O Campus Coroatá da Universidade Estadual do Maranhão (Uema), por meio do curso de Psicologia, participou de mais uma edição do programa “Mente Aberta”, realizado em parceria com a Rádio Educativa FM e o portal Coroatá Online. O episódio debateu a infantilização da pessoa com deficiência e os impactos psicológicos desse comportamento na construção da autonomia.
Durante o programa, as estudantes Sara Cardoso e Jamili Gomes explicaram como atitudes consideradas “protetivas” podem limitar o desenvolvimento e a independência de pessoas com deficiência. “Quando a pessoa é tratada como incapaz o tempo todo, ela pode parar de tentar, não por incapacidade, mas porque foi desestimulada a agir”, destacaram as acadêmicas durante a discussão.

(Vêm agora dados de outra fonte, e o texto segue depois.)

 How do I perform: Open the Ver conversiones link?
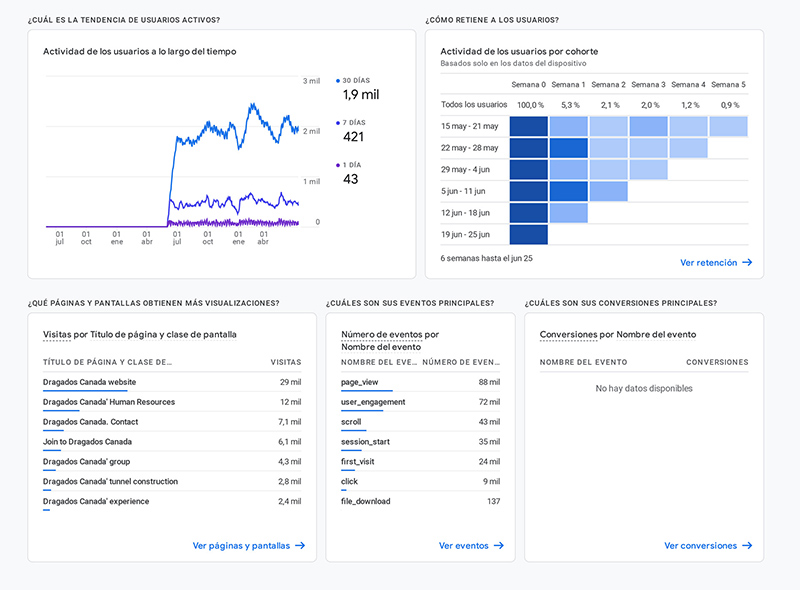coord(700,546)
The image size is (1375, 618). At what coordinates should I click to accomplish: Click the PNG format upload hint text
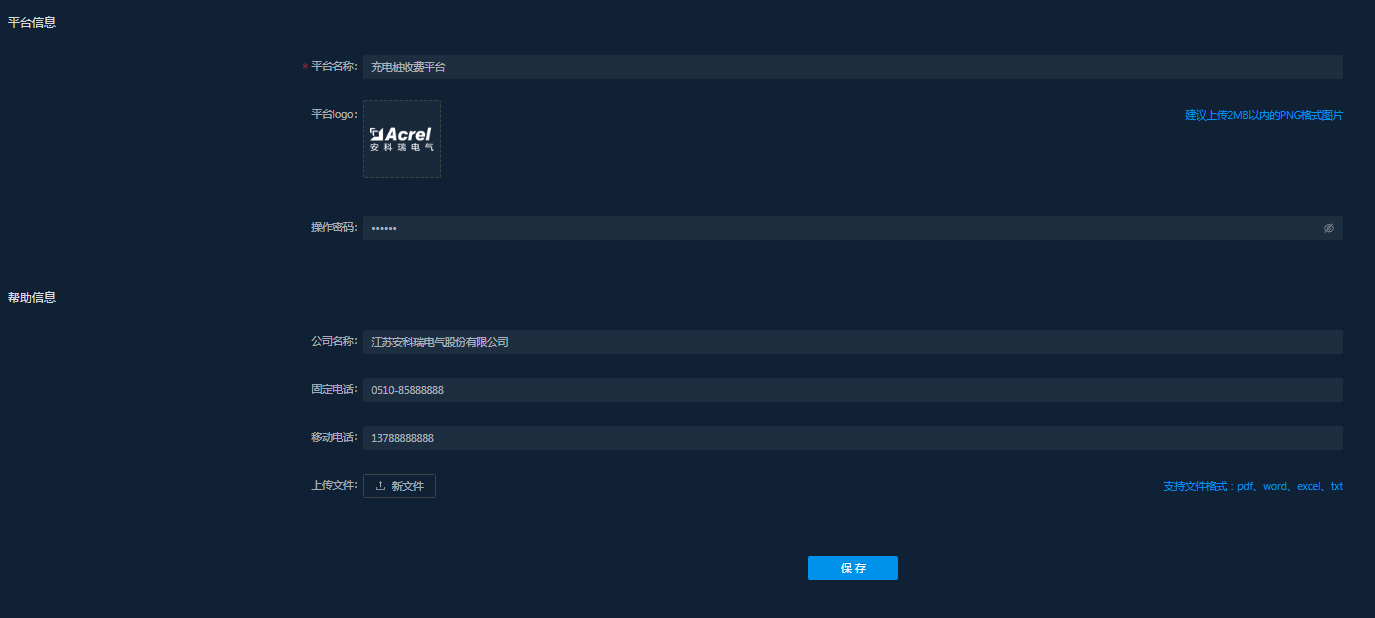pyautogui.click(x=1263, y=115)

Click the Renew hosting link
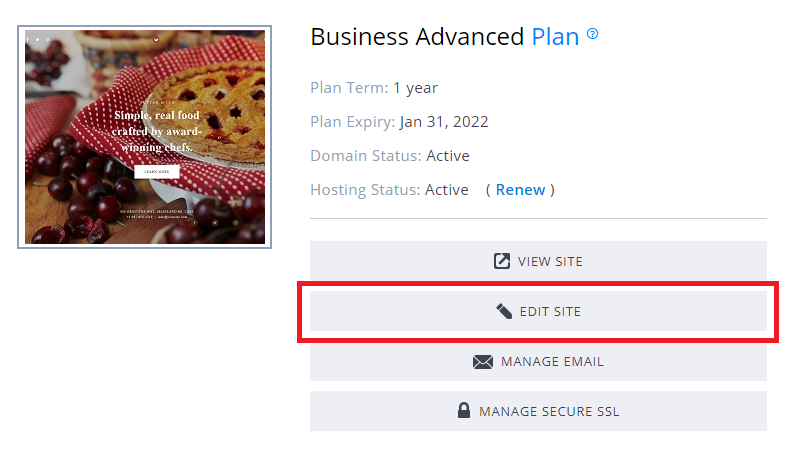pos(520,190)
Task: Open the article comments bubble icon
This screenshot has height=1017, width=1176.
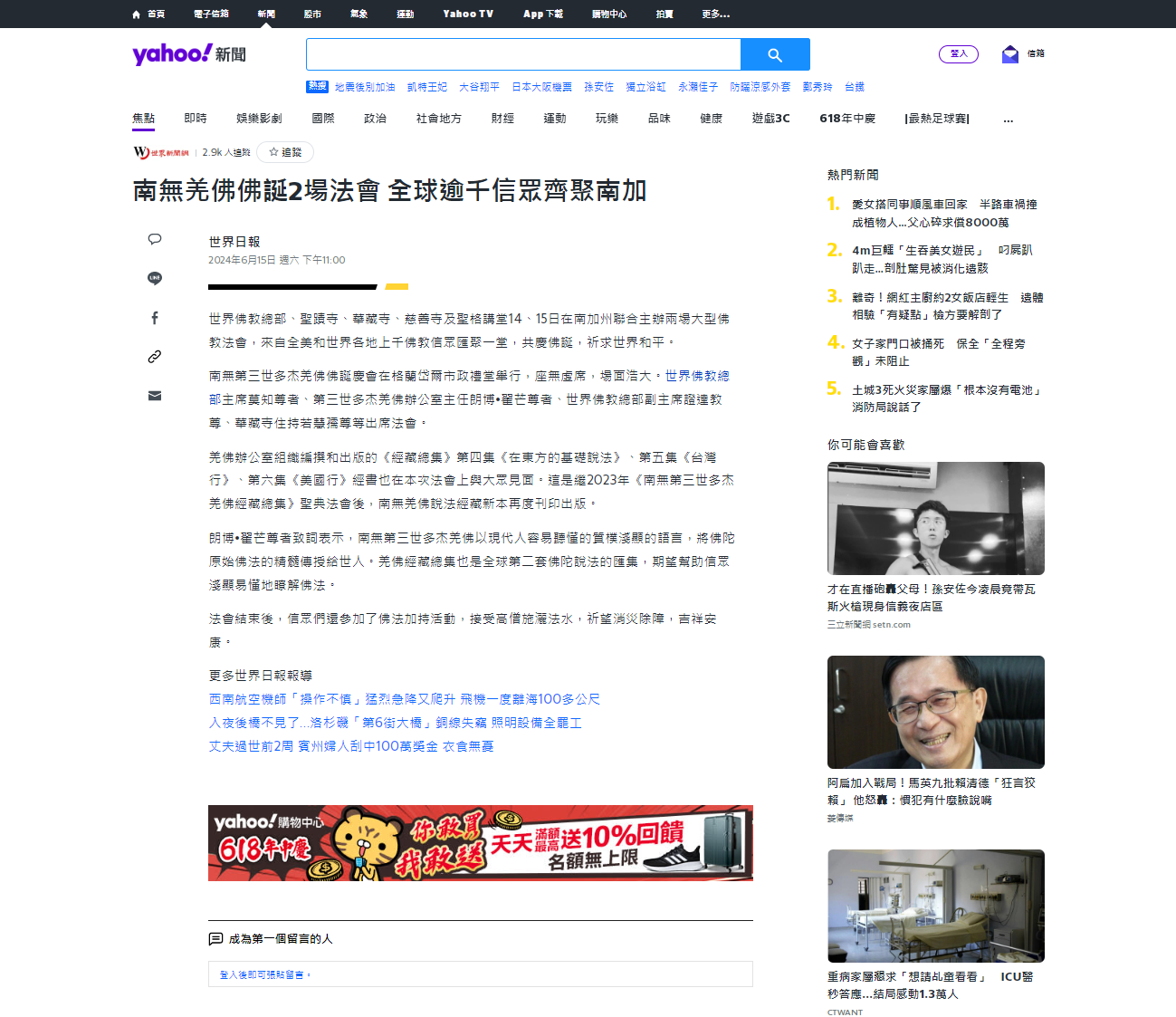Action: point(155,239)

A edição contou ainda com a participação de Leandro Pereira, morador de Coroatá com deficiência visual, que compartilhou experiências pessoais relacionadas ao capacitismo e à busca por autonomia após perder a visão há 14 anos. “A minha falta de visão não limita a minha autonomia e nem define a minha capacidade. Este é apenas um modo diferente de ver o mundo”, afirmou.
Durante a entrevista, Leandro relatou situações em que foi tratado de forma infantilizada e destacou a importância de garantir que pessoas com deficiência possam tomar decisões sobre a própria vida. Ele também compartilhou experiências relacionadas à formação acadêmica, realização de cursos técnicos e atuação profissional, reforçando a importância do incentivo à independência e à inclusão social.
A professora Ana Flávia da Hora, do curso de Psicologia da Uema, destacou que muitas atitudes de infantilização surgem da falta de informação sobre inclusão. “A inclusão vai além da deficiência. É reconhecer a pessoa com suas potencialidades e sua autonomia”, ressaltou.
O programa “Mente Aberta” integra ações de extensão e divulgação científica desenvolvidas pelo curso de Psicologia da Uema em Coroatá, promovendo debates sobre saúde mental, inclusão e temas sociais de interesse da comunidade.